### INSTRUCTIONS TO FOLLOW
Reproduce only the part of the material that opens with the line containing "Tap the upper-left hex nut at the top" and closes with the line containing "[x=256, y=53]", both included, keeping every request. Shift each x and y coordinate in the answers by adding 55.

### MATERIAL TO PROCESS
[Begin]

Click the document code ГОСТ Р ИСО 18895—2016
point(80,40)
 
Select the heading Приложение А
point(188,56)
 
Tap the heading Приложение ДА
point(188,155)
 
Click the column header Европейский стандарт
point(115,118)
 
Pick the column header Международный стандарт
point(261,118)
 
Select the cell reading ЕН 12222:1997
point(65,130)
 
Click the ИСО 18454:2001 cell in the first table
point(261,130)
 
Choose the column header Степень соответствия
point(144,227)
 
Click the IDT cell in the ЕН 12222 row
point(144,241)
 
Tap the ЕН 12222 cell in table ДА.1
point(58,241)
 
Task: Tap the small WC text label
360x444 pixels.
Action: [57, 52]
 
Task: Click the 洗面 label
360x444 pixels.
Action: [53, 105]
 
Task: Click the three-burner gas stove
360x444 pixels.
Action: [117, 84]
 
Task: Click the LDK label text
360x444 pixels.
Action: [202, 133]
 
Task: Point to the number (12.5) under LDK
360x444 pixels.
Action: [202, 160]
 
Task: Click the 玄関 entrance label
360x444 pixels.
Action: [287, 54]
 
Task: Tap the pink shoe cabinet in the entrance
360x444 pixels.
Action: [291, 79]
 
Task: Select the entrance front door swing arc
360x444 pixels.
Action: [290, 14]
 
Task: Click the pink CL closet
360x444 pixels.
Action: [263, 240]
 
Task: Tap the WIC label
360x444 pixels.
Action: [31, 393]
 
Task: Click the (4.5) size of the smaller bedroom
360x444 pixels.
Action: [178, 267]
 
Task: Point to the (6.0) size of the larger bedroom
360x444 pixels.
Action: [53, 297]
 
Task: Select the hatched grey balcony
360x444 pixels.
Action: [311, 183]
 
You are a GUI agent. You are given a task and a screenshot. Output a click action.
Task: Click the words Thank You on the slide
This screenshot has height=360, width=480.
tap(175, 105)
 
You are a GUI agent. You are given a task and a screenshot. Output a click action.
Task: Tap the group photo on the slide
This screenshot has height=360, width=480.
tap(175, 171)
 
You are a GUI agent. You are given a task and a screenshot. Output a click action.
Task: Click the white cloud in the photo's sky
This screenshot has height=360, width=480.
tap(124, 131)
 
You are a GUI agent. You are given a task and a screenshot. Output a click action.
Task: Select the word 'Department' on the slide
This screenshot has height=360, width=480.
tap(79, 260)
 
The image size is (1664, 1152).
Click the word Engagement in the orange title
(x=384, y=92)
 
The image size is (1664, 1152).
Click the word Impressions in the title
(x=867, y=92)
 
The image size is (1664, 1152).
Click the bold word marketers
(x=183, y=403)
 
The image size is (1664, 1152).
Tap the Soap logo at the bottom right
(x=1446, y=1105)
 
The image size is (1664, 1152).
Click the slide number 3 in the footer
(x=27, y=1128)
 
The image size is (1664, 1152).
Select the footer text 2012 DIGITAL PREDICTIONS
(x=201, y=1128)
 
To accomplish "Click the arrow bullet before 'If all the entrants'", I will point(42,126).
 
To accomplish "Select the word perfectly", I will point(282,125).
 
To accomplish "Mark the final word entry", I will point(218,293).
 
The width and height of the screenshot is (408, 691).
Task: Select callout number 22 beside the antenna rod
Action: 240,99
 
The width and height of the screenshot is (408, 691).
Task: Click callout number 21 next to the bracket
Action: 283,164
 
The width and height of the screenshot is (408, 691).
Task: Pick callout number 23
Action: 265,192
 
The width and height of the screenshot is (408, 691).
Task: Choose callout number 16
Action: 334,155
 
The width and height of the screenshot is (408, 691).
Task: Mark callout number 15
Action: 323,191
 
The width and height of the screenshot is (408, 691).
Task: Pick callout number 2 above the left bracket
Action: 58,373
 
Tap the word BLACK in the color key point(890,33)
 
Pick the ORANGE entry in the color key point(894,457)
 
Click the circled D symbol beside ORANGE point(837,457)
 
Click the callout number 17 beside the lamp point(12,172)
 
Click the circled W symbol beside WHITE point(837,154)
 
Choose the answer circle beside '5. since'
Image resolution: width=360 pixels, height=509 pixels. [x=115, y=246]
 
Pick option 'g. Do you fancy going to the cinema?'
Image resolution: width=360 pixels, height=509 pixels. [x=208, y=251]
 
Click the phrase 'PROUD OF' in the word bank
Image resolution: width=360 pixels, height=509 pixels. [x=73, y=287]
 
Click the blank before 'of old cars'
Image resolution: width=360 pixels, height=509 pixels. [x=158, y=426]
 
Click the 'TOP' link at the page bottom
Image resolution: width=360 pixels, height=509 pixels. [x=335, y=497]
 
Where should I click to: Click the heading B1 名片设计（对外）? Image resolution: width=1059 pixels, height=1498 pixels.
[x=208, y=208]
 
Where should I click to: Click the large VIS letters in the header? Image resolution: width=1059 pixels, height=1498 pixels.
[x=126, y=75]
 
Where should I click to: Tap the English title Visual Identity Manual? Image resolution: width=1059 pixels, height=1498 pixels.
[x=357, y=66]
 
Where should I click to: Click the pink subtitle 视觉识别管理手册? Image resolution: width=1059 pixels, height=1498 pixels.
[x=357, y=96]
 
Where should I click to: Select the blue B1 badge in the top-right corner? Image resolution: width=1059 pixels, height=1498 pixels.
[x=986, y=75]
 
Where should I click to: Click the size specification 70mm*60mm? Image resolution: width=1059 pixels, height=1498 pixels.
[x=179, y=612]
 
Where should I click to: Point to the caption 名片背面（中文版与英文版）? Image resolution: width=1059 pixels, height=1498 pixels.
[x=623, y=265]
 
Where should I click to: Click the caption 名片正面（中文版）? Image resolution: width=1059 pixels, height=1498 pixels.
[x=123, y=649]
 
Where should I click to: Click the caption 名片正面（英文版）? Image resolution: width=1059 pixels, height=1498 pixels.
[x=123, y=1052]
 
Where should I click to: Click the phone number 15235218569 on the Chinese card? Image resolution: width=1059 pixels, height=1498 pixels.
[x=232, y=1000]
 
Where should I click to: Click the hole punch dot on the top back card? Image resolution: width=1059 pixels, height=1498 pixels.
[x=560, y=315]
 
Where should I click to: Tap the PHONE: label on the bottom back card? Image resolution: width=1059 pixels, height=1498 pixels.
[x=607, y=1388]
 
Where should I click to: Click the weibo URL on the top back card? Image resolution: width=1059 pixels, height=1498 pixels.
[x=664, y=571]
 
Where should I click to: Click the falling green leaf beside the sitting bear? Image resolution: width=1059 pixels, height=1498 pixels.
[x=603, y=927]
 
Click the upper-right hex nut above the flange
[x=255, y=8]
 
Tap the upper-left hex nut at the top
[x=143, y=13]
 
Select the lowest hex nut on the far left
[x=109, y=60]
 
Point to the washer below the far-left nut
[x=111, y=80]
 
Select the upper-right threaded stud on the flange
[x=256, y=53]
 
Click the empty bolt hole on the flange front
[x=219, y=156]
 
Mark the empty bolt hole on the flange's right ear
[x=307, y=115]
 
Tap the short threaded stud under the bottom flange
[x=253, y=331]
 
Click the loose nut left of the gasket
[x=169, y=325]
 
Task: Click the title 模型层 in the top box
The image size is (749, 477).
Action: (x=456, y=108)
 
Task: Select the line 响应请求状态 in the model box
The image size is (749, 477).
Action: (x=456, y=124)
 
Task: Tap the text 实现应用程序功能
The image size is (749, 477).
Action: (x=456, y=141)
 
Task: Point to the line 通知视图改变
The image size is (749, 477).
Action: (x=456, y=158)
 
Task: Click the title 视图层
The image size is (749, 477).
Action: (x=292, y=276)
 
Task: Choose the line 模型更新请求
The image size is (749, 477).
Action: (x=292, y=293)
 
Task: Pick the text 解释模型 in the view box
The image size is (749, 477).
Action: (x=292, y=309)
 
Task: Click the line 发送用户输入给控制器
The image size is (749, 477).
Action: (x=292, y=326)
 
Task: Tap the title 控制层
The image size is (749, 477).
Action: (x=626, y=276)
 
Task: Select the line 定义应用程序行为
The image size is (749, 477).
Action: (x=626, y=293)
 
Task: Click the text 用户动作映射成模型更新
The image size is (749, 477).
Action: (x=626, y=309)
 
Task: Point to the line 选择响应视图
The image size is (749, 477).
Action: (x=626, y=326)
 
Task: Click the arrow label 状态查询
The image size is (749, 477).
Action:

[End]

### WRITTEN SOLUTION
Tap the upper-left hex nut at the top
[x=198, y=68]
 
Select the lowest hex nut on the far left
[x=164, y=115]
 
Point to the washer below the far-left nut
[x=166, y=135]
 
Select the upper-right threaded stud on the flange
[x=311, y=108]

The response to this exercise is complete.